Wednesday, May 12, 2010

Where is iTunes when you Want It?

I have to confess that I have a strong bias towards "New York Counterpoint," Steve Reich's composition for eleven clarinets and bass clarinet, which may also be performed by a single clarinetist with amplification to balance a tape of the other parts. That bias owes much to my having heard Reich give an informal talk about this composition at UCLA while I was living in Los Angeles. There were a small enough number of us in the audience that we could all huddle around the twelve-system score pages while Reich played a recorded performance for us. All of this was in preparation for a performance Richard Stoltzman gave of the clarinet-plus-tape version a few days later at the Dorothy Chandler Pavilion. That performance was an absolute hoot, all the way down to Stoltzman effectively (but not maliciously) mimicking the mannerisms of Benny Goodman.

This was one of those compositions that I absolutely had to include in my collection of recordings. How was I to know what the price would be? I am not talking about out-of-pocket expenses, just aggravation with the package that was released by RCA several years later in 1990. Basically, the recording was marketed as a "jazz product," meaning that, with the exception of "New York Counterpoint," all the tracks were performed by a combo whose personnel were listed on the back. I had some familiarity with the rhythm section, particularly bassist Eddie Gomez but also Glen Velez on percussion. The keyboard people were the unknowns for me, Bill Douglas and Jeremy Wall; but it did not take me long to realize that, when it came to an understanding of jazz, their reality was in an alternative universe immeasurably distant from my own. Then there was the decision to release the entire CD with the title New York Counterpoint, in spite of the fact the most of the other tracks had absolutely nothing to do with Reich and seemed almost calculated to try the patience of any serious Reich fan.
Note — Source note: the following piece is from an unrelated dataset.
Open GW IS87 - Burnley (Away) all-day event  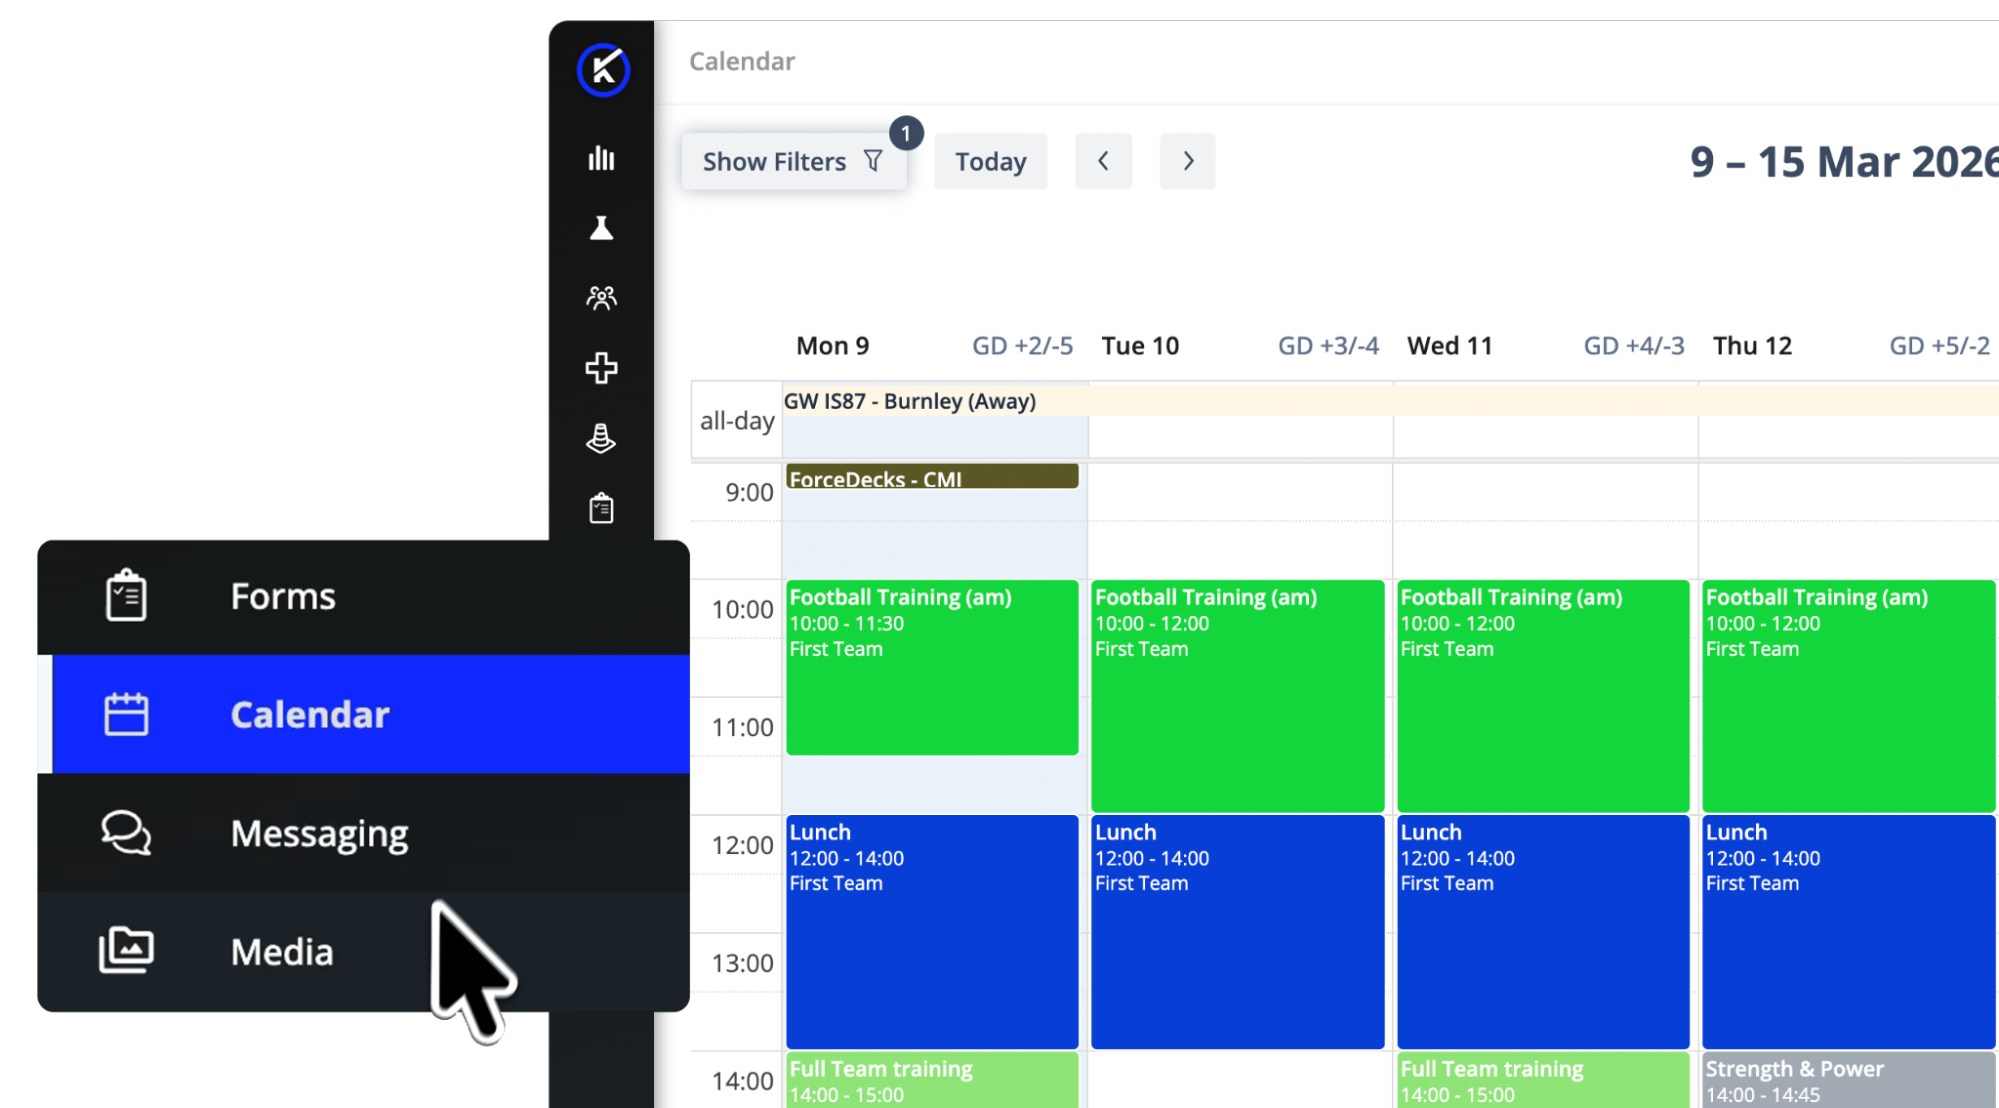[x=910, y=401]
The exceptions were an arrangement of Perotin's "Viderunt Omnes" chant, which gets marks for a good college try (unless everyone at your college was a medievalist), and passable arrangements of two songs by Charles Ives, "In the Morning" and "Serenity." However, even accounting for those tracks, none of the CD had anything to do with jazz; and it had even less to do with any composers pursuing genres similar to Reich's.

Let me repeat that all this happened in 1990. The historical significance is that the MP3 format was not approved as an ISO/IEC standard until 1991; and negotiating the Internet, such as it was, involved explicitly specifying gateways if you needed to communicate between component networks. Usenet was the most popular (and probably most viable) piece of software that actually negotiated those gateways for you. Many of us had mastered using FTP (the File Transfer Protocol) through a Unix command line interface and were beginning to play with search tools like Gopher; but I doubt that many of us ever thought that we would be transferring files of recorded music that would eventually shake the foundations of the music business as we knew it.

As a result, I am still old-fashioned enough that I tend to take a physical CD, put it on a player in my computer room, and let the whole thing run from beginning to end. I have a private library of favorites on my hard drive to cater to my needs when I am on the road; and that library is actually organized by composer (classical or jazz), rather than by CD source. Every now and then I may download a track from a source like iTunes for some very specific reason (such as it being music that I am currently learning to play); but this sort of thing happens extremely rarely.

Where "New York Counterpoint" (the Reich composition, rather than the album) is concerned, the only way I would recommend Stoltzman's performance would be by downloading that one track from the CD. Unfortunately, I cannot make that recommendation. I could find no sign of it on iTunes; and Amazon.com did not have a page for MP3 distribution of the content of the album, hence my choice of today's title. I still approve of packaging when it is done properly, but the New York Counterpoint CD is ultimately a great disservice to Reich and does not do much in favor of Stoltzman either. If ever there were a track to be purchased entirely on its own, this one would be a shining example!